Indifferent to the wish, he smoked on. After a space of smiling yet thoughtful silence, he said, rather suddenly–”I have seen other things.”
“What other things?”
Taking the weed from his lips, he threw the remnant amongst the shrubs, where, for a moment, it lay glowing in the gloom.
“Look, at it,” said he: “is not that spark like an eye watching you and me?”

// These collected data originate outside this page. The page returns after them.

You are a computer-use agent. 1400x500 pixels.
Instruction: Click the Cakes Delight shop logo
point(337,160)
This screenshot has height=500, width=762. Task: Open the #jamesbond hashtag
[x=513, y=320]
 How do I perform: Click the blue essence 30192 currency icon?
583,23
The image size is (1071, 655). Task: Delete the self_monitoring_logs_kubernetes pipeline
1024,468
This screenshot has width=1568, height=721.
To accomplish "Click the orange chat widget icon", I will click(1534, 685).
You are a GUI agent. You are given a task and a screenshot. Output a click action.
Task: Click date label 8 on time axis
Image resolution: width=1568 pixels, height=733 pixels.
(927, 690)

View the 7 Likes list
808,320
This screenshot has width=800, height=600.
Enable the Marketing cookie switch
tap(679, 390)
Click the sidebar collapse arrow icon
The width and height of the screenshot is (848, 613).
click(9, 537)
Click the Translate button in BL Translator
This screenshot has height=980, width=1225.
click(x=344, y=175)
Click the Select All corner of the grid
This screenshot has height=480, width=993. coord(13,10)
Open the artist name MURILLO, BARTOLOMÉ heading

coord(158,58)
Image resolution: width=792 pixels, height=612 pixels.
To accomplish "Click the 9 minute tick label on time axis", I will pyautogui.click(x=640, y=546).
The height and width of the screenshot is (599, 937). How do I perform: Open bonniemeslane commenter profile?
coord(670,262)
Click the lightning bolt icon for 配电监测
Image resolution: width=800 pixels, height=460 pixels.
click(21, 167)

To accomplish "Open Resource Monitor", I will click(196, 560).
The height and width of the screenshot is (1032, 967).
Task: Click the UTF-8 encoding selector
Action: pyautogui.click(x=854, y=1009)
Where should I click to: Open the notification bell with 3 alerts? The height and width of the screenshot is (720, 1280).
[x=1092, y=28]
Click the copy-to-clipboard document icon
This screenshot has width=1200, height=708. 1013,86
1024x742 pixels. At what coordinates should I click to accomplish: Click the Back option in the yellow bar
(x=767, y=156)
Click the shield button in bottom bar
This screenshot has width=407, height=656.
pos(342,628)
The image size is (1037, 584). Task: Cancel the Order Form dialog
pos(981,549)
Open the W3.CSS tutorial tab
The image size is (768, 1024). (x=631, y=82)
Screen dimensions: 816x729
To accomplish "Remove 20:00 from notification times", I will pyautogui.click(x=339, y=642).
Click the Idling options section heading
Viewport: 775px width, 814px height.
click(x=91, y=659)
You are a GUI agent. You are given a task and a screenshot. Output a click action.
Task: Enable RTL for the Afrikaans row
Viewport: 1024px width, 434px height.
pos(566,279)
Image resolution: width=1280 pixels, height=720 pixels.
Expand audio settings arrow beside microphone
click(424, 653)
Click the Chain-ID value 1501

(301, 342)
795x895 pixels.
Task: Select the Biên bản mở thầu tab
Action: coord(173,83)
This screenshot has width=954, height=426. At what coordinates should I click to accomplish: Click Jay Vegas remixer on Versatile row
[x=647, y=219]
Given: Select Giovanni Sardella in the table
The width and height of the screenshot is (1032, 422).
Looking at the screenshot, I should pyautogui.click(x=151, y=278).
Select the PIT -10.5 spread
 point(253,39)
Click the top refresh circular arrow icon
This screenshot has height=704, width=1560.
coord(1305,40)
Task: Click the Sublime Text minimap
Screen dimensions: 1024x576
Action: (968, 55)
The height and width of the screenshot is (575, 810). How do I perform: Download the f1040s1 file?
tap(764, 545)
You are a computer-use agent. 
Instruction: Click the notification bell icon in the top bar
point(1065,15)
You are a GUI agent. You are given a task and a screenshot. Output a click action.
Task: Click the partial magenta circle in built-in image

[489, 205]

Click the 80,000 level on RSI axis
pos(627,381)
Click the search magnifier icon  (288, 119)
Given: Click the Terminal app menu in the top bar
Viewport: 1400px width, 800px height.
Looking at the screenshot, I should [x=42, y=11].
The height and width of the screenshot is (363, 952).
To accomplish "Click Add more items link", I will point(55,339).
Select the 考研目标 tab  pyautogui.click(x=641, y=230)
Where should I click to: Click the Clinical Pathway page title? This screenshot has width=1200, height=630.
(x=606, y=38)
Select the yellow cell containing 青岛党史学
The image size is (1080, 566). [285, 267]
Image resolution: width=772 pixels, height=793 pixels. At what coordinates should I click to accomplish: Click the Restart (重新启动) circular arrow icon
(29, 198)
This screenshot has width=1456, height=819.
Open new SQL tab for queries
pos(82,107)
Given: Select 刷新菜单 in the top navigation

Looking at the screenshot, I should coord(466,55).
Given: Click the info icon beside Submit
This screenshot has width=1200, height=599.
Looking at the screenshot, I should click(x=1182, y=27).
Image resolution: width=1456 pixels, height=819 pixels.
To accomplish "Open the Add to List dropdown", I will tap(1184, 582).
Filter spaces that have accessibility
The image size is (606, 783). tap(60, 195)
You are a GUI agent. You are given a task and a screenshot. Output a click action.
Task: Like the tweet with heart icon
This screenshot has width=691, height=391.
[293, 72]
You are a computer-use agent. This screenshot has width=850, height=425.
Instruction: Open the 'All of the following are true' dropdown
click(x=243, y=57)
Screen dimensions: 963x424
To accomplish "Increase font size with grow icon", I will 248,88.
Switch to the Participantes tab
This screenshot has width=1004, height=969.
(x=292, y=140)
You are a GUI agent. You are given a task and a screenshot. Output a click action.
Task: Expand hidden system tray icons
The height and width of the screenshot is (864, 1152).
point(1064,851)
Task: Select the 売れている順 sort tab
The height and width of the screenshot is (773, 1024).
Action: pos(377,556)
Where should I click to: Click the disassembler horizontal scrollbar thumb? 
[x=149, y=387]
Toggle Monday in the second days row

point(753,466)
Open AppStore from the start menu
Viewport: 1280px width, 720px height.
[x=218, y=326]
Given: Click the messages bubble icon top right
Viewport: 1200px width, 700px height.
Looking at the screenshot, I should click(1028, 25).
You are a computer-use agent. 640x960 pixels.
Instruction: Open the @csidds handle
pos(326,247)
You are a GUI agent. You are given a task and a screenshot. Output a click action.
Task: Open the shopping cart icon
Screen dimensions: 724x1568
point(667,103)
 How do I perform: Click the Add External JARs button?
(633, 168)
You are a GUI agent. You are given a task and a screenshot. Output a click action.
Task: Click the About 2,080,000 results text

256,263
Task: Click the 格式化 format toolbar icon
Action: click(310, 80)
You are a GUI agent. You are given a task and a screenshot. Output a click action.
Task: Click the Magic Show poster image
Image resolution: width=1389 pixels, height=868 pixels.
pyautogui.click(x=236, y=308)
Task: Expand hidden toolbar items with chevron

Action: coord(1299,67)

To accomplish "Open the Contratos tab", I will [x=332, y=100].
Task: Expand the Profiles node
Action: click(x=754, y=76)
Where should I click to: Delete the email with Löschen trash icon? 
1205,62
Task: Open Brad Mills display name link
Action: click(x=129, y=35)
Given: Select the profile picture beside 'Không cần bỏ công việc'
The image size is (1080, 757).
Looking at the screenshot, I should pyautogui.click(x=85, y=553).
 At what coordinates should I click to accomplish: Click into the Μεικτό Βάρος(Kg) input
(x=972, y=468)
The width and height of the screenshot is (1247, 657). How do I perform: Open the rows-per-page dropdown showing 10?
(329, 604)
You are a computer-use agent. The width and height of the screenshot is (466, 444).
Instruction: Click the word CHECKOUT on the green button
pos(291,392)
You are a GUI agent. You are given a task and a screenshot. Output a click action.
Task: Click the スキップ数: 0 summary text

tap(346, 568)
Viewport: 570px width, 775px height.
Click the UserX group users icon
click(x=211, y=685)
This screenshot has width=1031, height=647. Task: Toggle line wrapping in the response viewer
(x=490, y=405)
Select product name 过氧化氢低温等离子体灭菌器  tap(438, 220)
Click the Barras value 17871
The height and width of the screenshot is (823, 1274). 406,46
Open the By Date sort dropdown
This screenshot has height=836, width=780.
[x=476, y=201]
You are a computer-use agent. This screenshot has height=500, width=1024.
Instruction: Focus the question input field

He took a turn down the walk; presently returning, he went on:–”I have seen, Miss Lucy, things to me unaccountable, that have made me watch all night for a solution, and I have not yet found it.”
The tone was peculiar; my veins thrilled; he saw me shiver.
“Are you afraid? Whether is it of my words or that red jealous eye just winking itself out?”
“I am cold; the night grows dark and late, and the air is changed; it is time to go in.” “It is little past eight, but you shall go in soon. Answer me only this question.”
Yet he paused ere he put it. The garden was truly growing dark; dusk had come on with clouds, and drops of rain began to patter through the trees. I hoped he would feel this, but, for the moment, he seemed too much absorbed to be sensible of the change.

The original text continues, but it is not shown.